Objectives: Risk of malignancy index (RMI) is a mathematical formula using a combination of diagnostic modulations to predict whether an adnexal mass is benign or malignant. The aim of this study was to evaluate the diagnostic performance of RMI in differentiating benign and malignant ovarian tumors, in comparison with histopathology, the gold standard and to identify the patients with likely ovarian cancer for a referral to a specialist gynecological oncologist, for proper surgical staging and treatment. Materials and Methods: The descriptive study was done on 102 patients referred to a tertiary care center for 12 months from June 2006 to May 2007. RMI is the product of menopausal score, ultrasound score, and absolute value of serum CA-125 levels. RMI score was calculated and compared with histopathology, the gold standard. Sensitivity, specificity, positive and negative predictive values, and accuracy were calculated for individual parameters and for RMI to assess malignancy. Chi-square test, Cohen's Kappa, and receiver operator characteristic (ROC) analysis was carried out. ROC curve was drawn to conclude on the cutoff value of RMI. Results: Analyzing the diagnostic performance of RMI, we found that RMI performed better than individual parameters in differentiating benign and malignant ovarian tumors at the cutoff score of 200. The present study gives 195 as best cutoff point for RMI to differentiate benign and malignant ovarian neoplasms. Conclusion: RMI can be used by the general gynecologists at the periphery for referral of suspected ovarian tumors to oncology centers, thus improving the survival and prognosis of women undergoing surgery for ovarian tumors.

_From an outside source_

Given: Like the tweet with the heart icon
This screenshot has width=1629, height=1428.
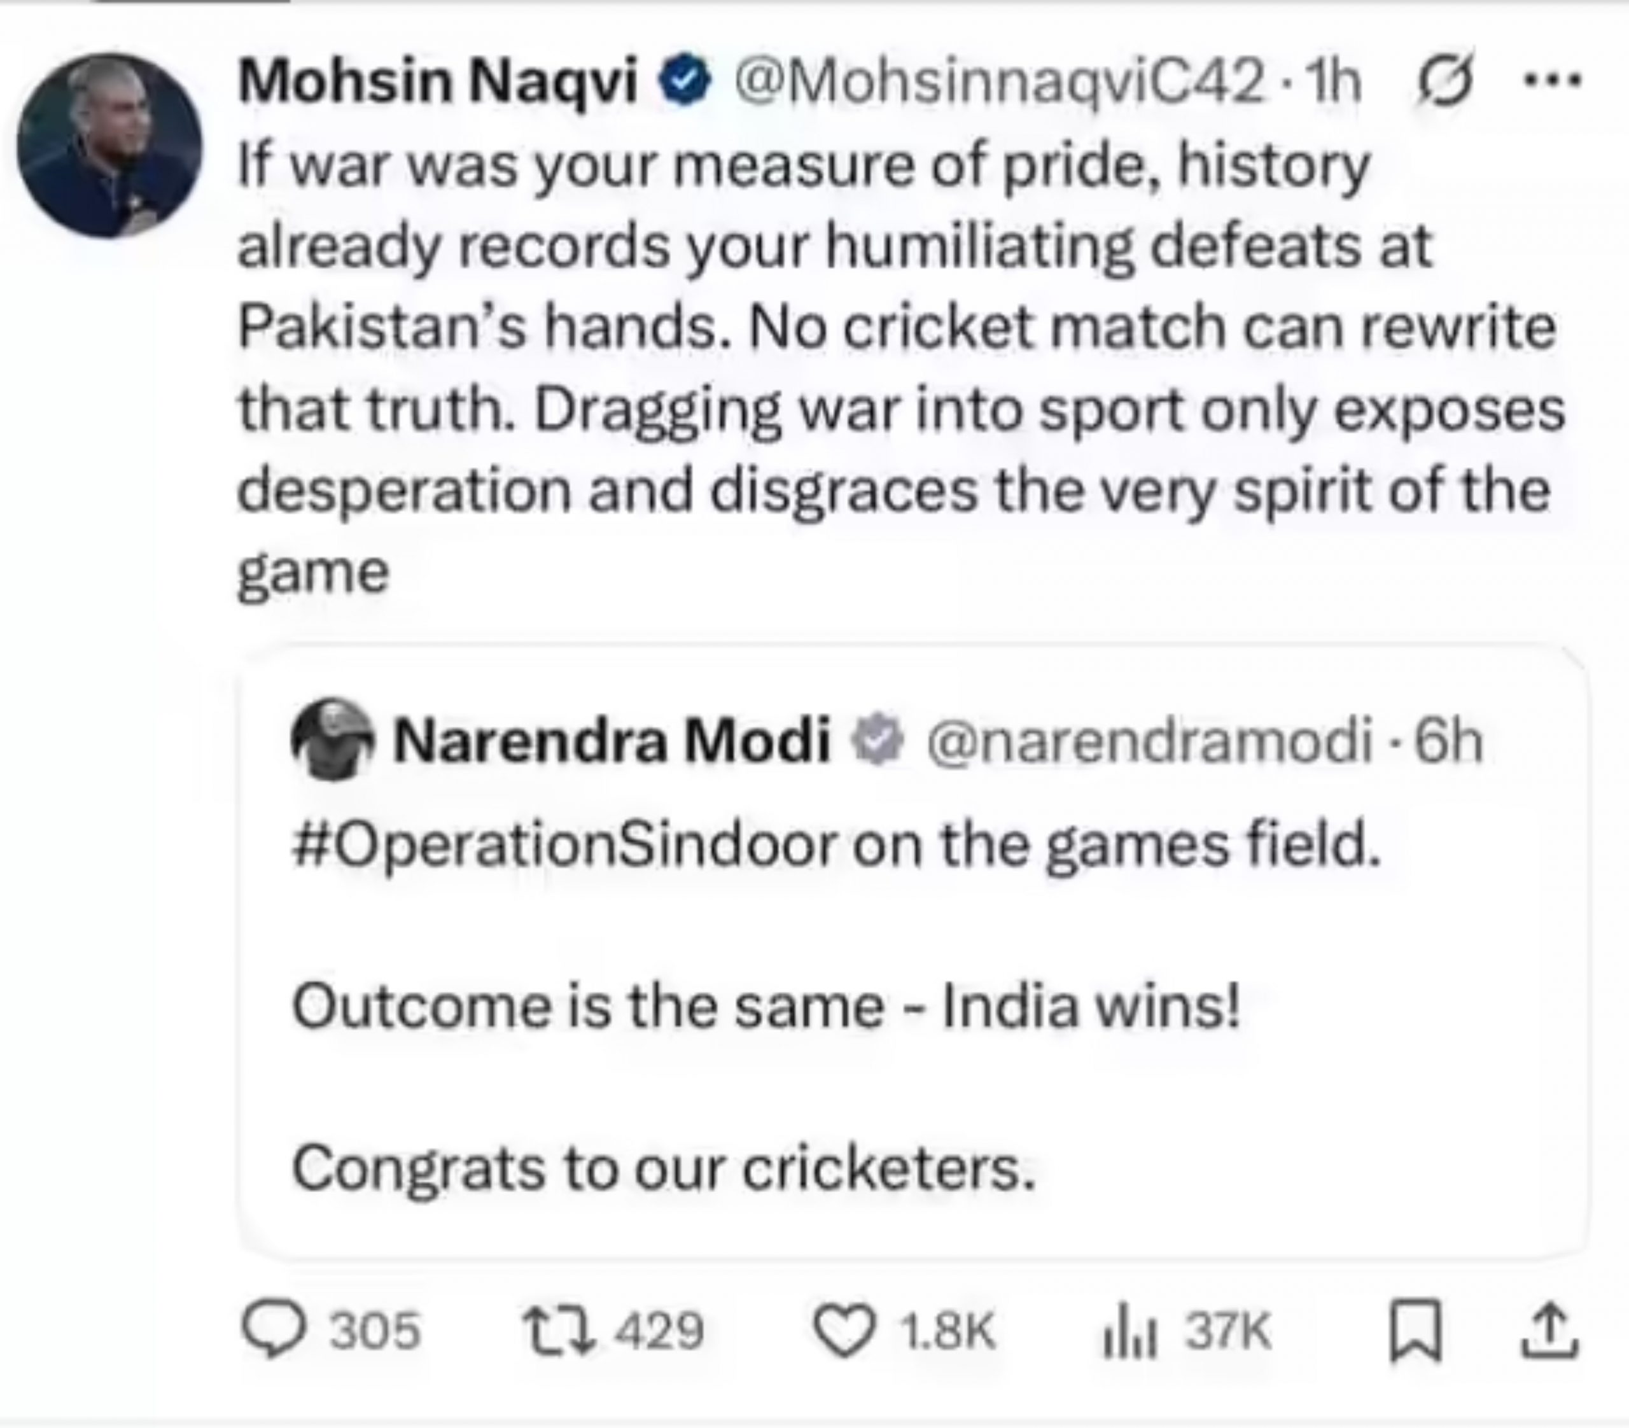Looking at the screenshot, I should pos(844,1332).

Keywords: CA-125, menopausal score, ovarian cancer, risk of malignant index, ultrasound score


How to cite this article:
Vasudevan JA, Nair V, Sukumaran S. Evaluation of risk of malignancy index in the preoperative assessment of ovarian tumors: Study from a tertiary care center. Saudi J Health Sci 2016;5:67-71

How to cite this URL:
Vasudevan JA, Nair V, Sukumaran S. Evaluation of risk of malignancy index in the preoperative assessment of ovarian tumors: Study from a tertiary care center. Saudi J Health Sci [serial online] 2016 [cited 2019 Jun 18];5:67-71. Available from: http://www.saudijhealthsci.org/text.asp?2016/5/2/67/193000


  Introduction Top


Ovarian cancer is the leading cause of mortality among gynecological malignancies. [1] Survival from ovarian cancer depends on stage, histological type, and optimal initial cytoreductive surgery. The disease-free interval and survival are significantly increased for patients whose surgery is performed by a gynecologic oncologist. [2] There is little doubt that early stage ovarian cancer is significantly more curable than late stage disease. An early detection of ovarian cancer and timely reference to gynecologic oncologist is the milestone to reduce the mortality from ovarian cancer. Several diagnostic methods for pelvic mass have been reported such as pelvic examination, ultrasonography, CA-125 tumor marker level. However, none of these methods used individually has shown significantly better performance in detecting malignant ovarian tumor. Hence, this led to the development of a mathematical formula using a combination of these diagnostic modalities to predict whether an adnexal mass is benign or malignant - risk of malignancy index (RMI). RMI was originally developed in 1990, and it was termed RMI 1. [3] This index was defined as the product of menopausal score (M), ultrasound score (U), and the absolute value of serum CA-125 level and reported a sensitivity of 85.4% and specificity of 96.9% at the cutoff value of 200. [3] RMI was developed further in 1996, known as RMI 2 and in 1999, he modified it to form the RMI 3. [4],[5] The difference between the three indices lies in the different scoring of ultrasound findings and menopausal status. Subsequently, RMI 4 was introduced which included tumor size as an additional parameter. [6] Studies comparing the performance of RMI 3 and RMI 4 had concluded that their results were comparable. The best cutoff value of RMI for the distinction between benign and malignant masses has been proved to be 200. This study aims in repeat evaluation of RMI that can be easily used by general gynecologists. The results were matched with histopathology, the gold standard.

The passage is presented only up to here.